Tell your doctor if you are pregnant or plan to become pregnant. You may need to use a form of heparin that does not contain a preservative.
You should not breastfeed while using heparin.
How should I use heparin injection?
Follow all directions on your prescription label and read all medication guides or instruction sheets. Your doctor may occasionally change your dose. Use the medicine exactly as directed.
Heparin is injected under the skin or as an infusion into a vein. A healthcare provider will give your first dose and may teach you how to properly use the medication by yourself.
Read and carefully follow any Instructions for Use provided with your medicine. Ask your doctor or pharmacist if you don't understand all instructions.
Prepare an injection only when you are ready to give it. Do not use the medicine if it has changed colors or has particles in it. Call your pharmacist for new medicine.
Do not use a heparin prefilled syringe when giving this medicine to a child.
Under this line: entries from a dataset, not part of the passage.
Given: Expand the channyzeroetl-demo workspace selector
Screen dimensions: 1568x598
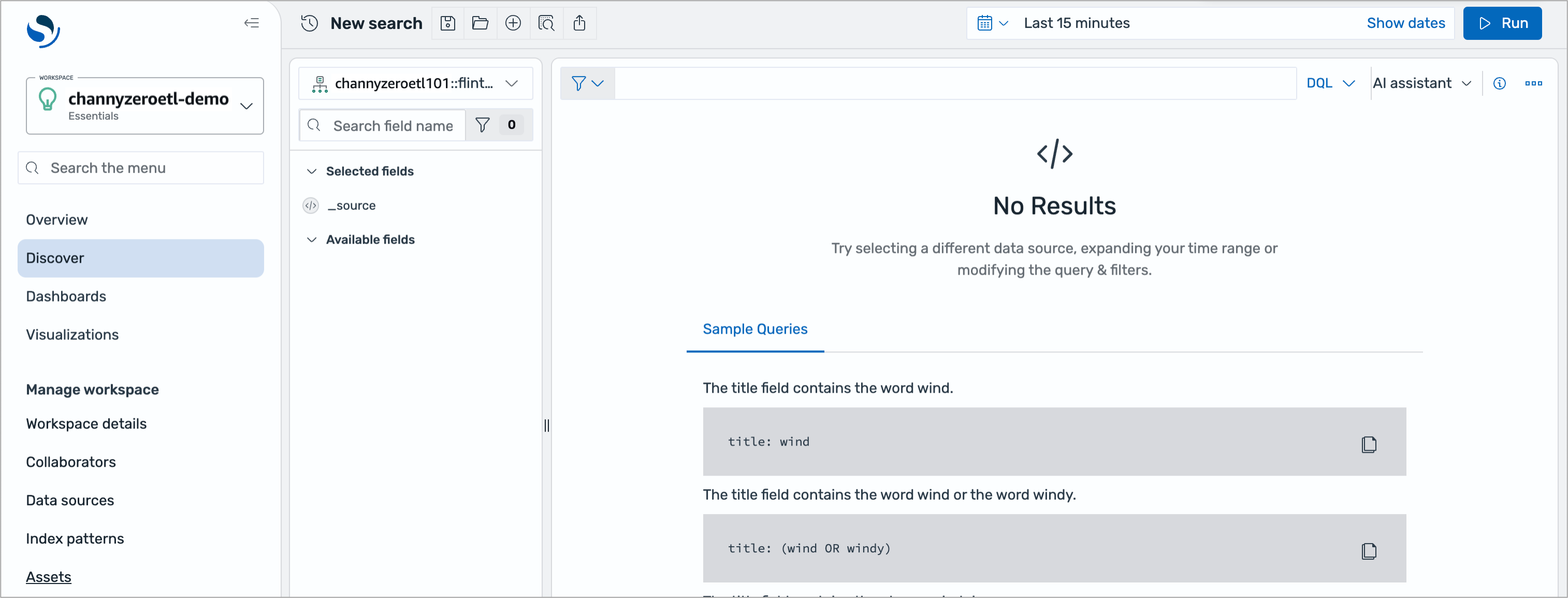Looking at the screenshot, I should [246, 106].
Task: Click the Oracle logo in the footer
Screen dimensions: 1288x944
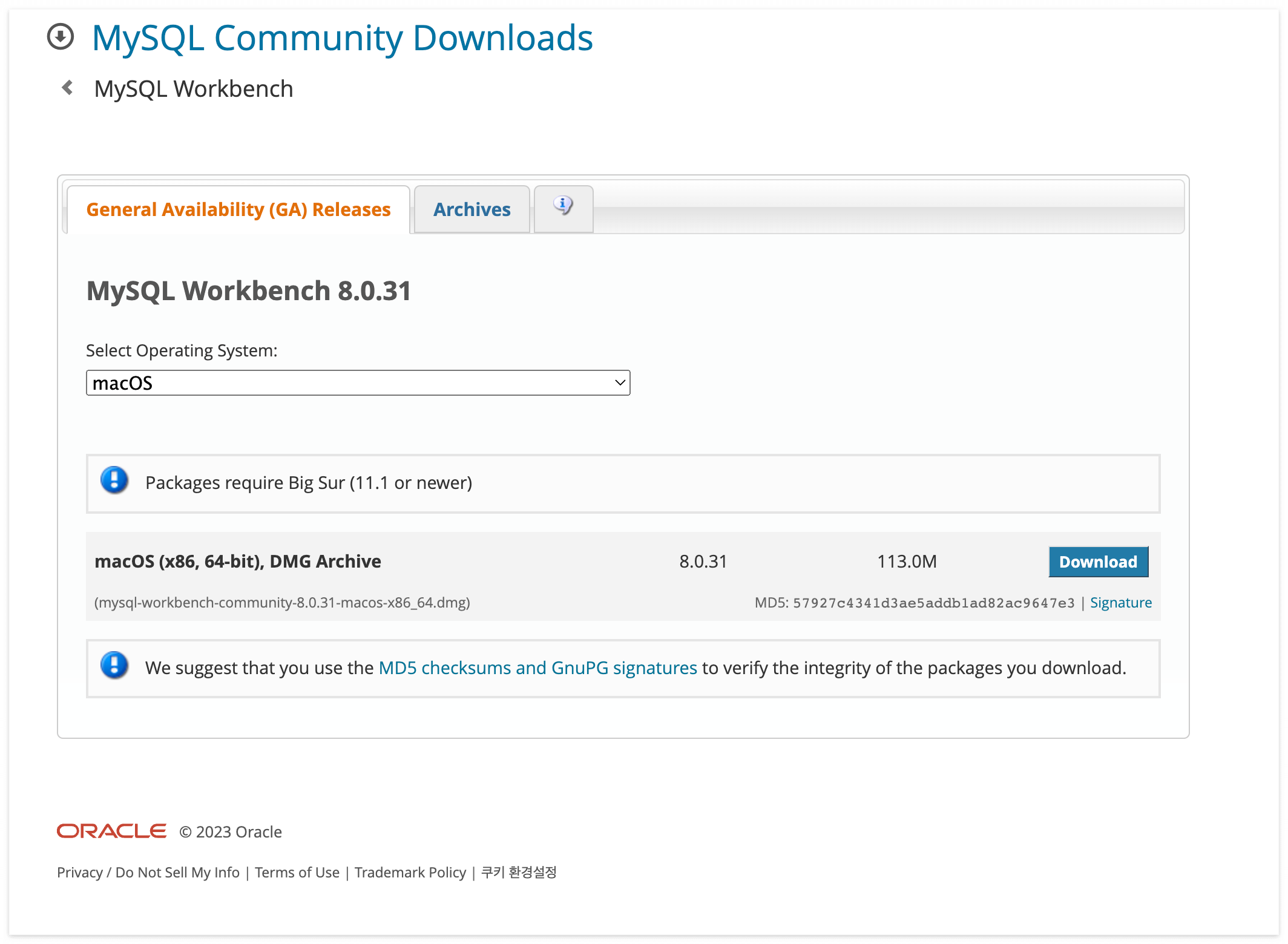Action: click(111, 831)
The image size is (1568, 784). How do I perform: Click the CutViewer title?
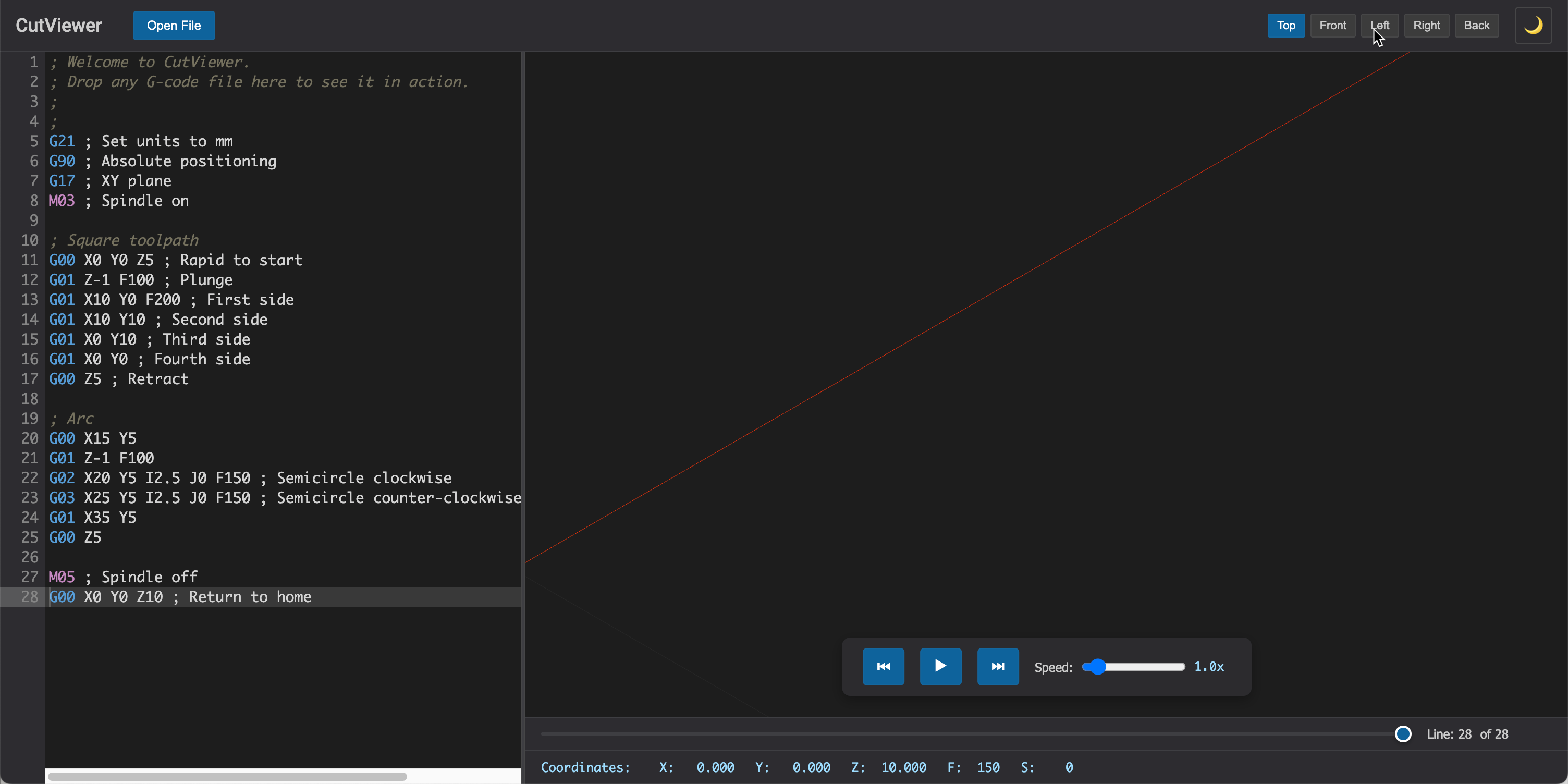pos(58,26)
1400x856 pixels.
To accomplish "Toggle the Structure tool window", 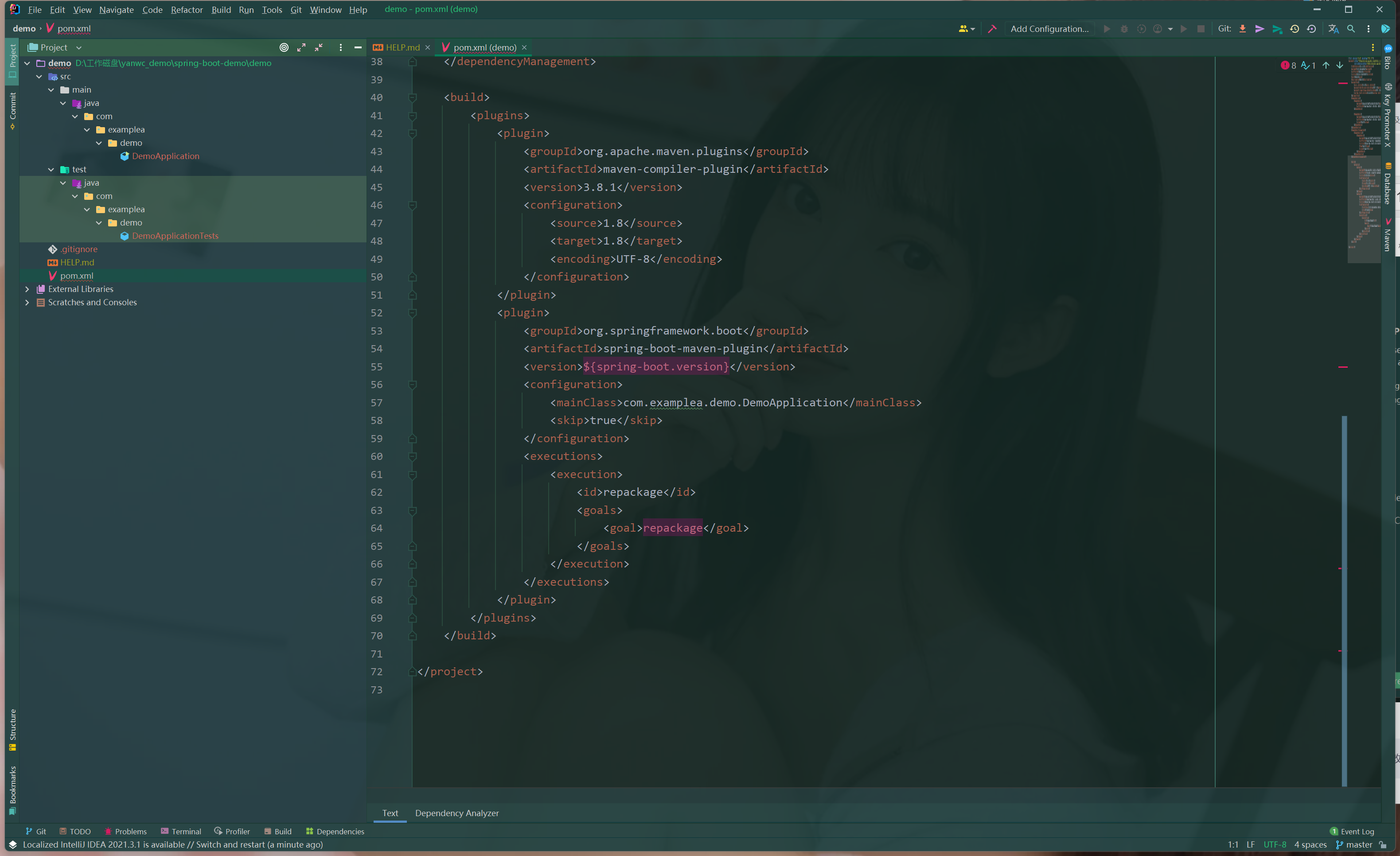I will pyautogui.click(x=12, y=729).
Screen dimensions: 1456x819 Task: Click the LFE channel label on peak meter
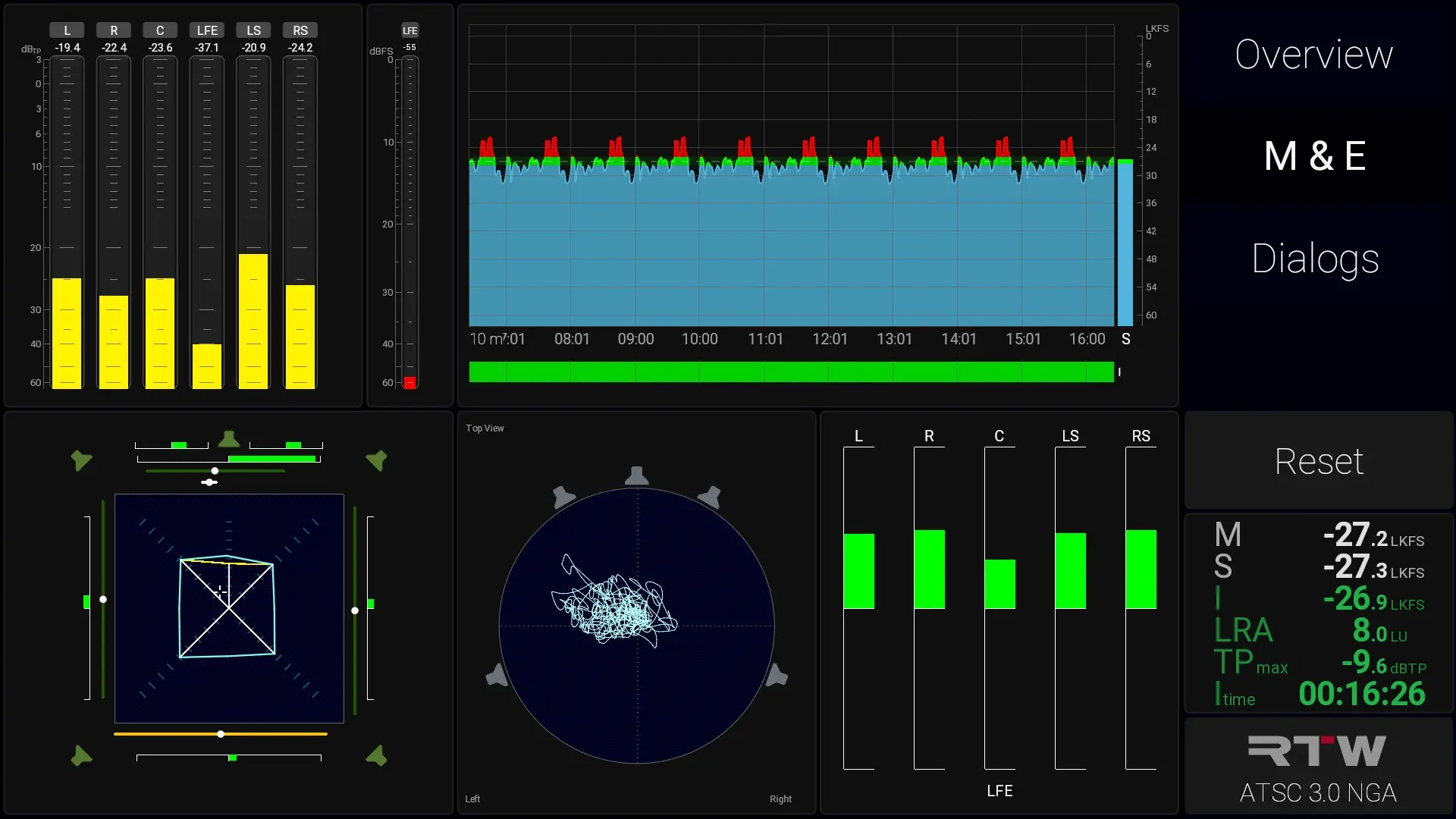(207, 30)
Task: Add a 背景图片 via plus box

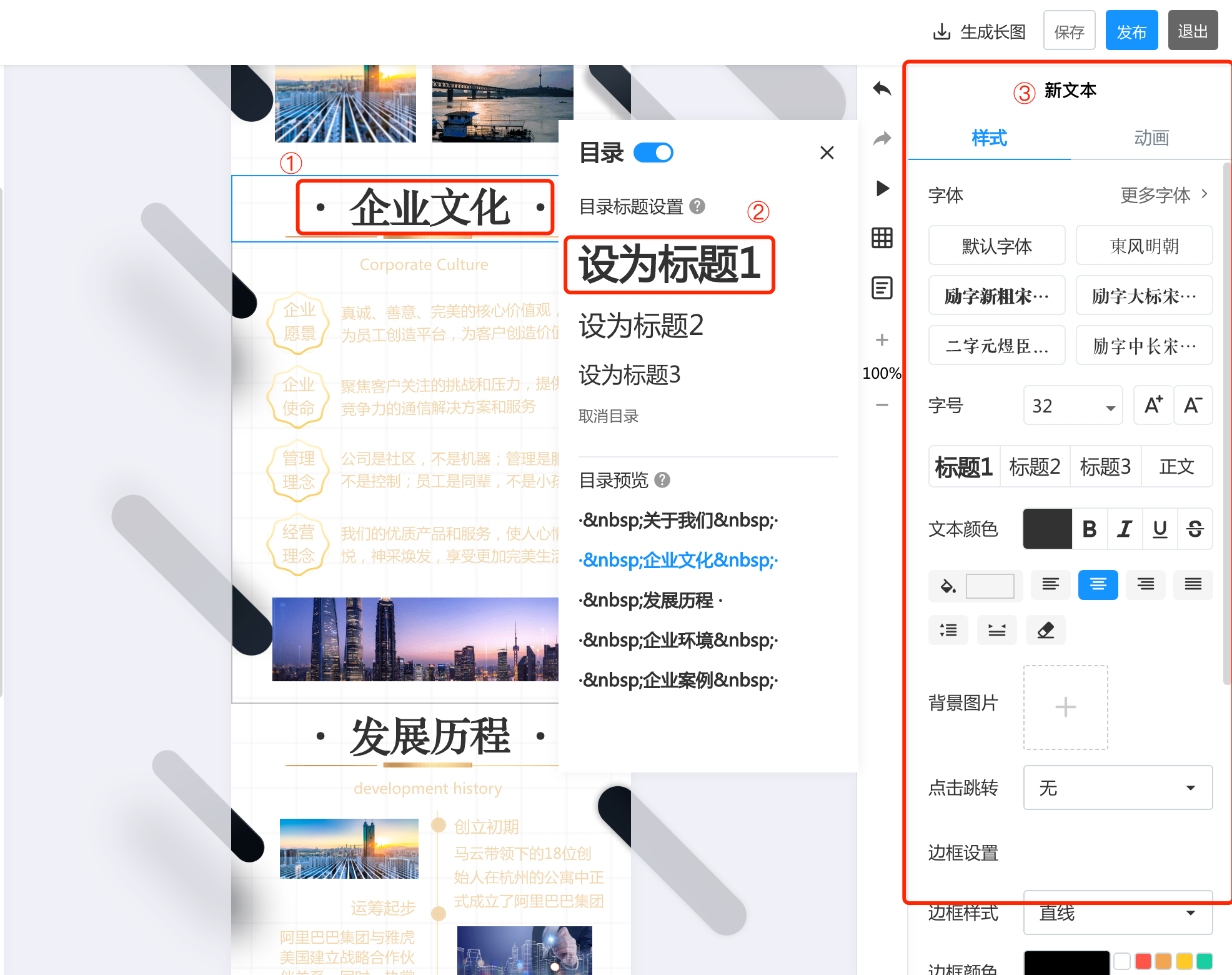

The prefilled syringe contains more than a child's dose of heparin.
Heparin increases your risk of bleeding, which can be severe or life-threatening. You will need frequent tests to measure your blood-clotting time. The timing of these tests is very important in helping your doctor determine whether it is safe for you to continue using heparin.
If you need surgery, dental work, or a medical procedure, tell the care provider ahead of time that you are using heparin.
Store at room temperature away from moisture and heat.
Use a needle and syringe only once and then place them in a puncture-proof "sharps" container. Follow state or local laws about how to dispose of this container. Keep it out of the reach of children and pets.
You may be switched from injectable heparin to an oral (taken by mouth) blood thinner. Do not stop using injectable heparin until your doctor tells you to. You may need to use both the injection and the oral forms for a short time.
What happens if I miss a dose?
Call your doctor for instructions if you miss a dose of heparin.
What happens if I overdose?
Seek emergency medical attention or call the Poison Help line at 1-800-222-1222.
Overdose symptoms may include easy bruising, nosebleeds, blood in your urine or stools, black or tarry stools, or any bleeding that will not stop.
What should I avoid while using heparin injection?
Avoid medication errors by using only the form and strength your doctor prescribes.
What other drugs will affect heparin injection?
Ask your doctor before taking a nonsteroidal anti-inflammatory drug (NSAID) such as aspirin, ibuprofen (Advil, Motrin), naproxen (Aleve), celecoxib, diclofenac, indomethacin, meloxicam, and others. Using an NSAID with heparin may cause you to bruise or bleed easily.
Tell your doctor about all your other medicines, especially:
- a blood thinner--warfarin, Coumadin, Jantoven;
- nicotine; or
This list is not complete and many other drugs may affect heparin. This includes prescription and over-the-counter medicines, vitamins, and herbal products. Not all possible drug interactions are listed here.
Where can I get more information?
Your doctor or pharmacist can provide more information about heparin.